Filling the hole with cake
Posted by rubydoo on February 28th, 2008
Dear Cupcake,
I miss you. Right now I am really missing your company. I can’t think of anything I’d like to be doing more this evening than sitting on the sofa, the fire - well to be honest its kind of just smoking at the moment but its showing roaring possibilities - and a lovely little cupcake, complete with butter icing an inch thick, and sprinkled with sugar, erm, sprinkles.
Chocolate icing, pink icing, vanilla icing, chocolate chips…..
I’m not feeling my motivationally strongest today. It’s no one thing, rather a combination of smaller things mounting up and just leaving me exhausted, crumpled and grabbing despairingly and with disgust at my rolls of fat.
Last night my mum called to tell me that my grandmother is very ill. She’s 93 and lives in residential care. I haven’t seen her in 3 years because she had trouble recognising me as her granddaughter. I think we both found it an upsetting experience, and I know that now she is even having trouble recognising my father. Apparently she is deteriorating and we should expect the worse possibly in the next few days.
Work has been bizarre and stressful because of some playground bullying antics of one girl towards her boss and those around her. It is a very small office, only about 20 of us in total and the atmosphere has gotten gradually more tense and unbearable over the last few weeks. The epicentre appears to be one girl in particular who is vicious in her bitching in a way that I find upsetting and have had to leave her company a couple of times. I try to avoid her in general but the place is like a pressure cooker at the moment and the backbiting and sniping is getting to me.

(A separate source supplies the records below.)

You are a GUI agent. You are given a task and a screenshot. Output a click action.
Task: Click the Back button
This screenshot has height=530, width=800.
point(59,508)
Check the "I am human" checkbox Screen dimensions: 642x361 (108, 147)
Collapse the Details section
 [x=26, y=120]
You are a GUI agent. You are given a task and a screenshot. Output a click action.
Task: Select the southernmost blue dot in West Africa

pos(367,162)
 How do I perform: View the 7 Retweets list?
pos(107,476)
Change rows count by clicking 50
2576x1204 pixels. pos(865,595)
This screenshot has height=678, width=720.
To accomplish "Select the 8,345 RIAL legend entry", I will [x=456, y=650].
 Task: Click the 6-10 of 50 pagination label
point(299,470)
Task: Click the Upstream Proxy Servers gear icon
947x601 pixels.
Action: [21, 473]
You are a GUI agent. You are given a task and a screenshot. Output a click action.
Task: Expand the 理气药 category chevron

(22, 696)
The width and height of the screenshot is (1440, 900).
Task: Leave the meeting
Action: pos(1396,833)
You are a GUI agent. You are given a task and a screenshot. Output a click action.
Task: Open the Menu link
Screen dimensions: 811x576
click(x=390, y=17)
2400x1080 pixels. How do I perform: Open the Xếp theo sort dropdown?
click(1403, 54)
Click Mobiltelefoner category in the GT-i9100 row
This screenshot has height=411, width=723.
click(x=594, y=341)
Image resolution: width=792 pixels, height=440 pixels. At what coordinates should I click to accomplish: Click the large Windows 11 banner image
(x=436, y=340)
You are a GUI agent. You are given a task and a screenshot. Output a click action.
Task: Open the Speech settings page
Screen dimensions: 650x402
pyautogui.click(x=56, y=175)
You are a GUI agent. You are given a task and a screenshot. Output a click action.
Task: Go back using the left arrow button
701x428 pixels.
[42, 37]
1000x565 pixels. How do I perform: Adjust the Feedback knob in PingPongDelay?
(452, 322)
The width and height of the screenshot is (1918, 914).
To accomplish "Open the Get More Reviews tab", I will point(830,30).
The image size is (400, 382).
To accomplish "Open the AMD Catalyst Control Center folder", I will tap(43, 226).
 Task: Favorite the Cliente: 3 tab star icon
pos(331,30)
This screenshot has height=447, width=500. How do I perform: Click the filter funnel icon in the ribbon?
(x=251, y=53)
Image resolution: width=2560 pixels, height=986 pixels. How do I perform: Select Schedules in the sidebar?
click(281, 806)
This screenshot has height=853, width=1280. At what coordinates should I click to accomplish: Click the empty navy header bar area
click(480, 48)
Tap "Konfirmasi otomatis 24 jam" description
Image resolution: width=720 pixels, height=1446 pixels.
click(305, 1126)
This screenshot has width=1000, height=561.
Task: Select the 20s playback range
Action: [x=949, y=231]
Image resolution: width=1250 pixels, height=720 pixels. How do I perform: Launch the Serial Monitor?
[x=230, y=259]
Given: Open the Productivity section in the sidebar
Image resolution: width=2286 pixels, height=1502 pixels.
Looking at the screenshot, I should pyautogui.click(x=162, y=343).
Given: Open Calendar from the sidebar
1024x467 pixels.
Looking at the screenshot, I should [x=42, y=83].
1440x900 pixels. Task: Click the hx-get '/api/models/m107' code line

Lastly, my stomach has swollen up like a pumpkin. Ooh how depressing I hear you cry, sweet cupcake. Well it is - in so far as it usually a sign that my monthly guest is on its way to town. Which since we have been trying to have a baby for 2 years without any success is just little dig in the ribs and excuse to feel a bit sorry for myself.
As I drove home from work tonight, feeling a little teary, I thought about coming home, lighting the fire, having a glass of wine, and maybe just maybe popping over to the shop to pick up a “treat”.
But since the traffic was quite so slow, I had a bit of time to think about it all and question what it was about cake that I thought would make it all better.
Of course the answer was “nothing”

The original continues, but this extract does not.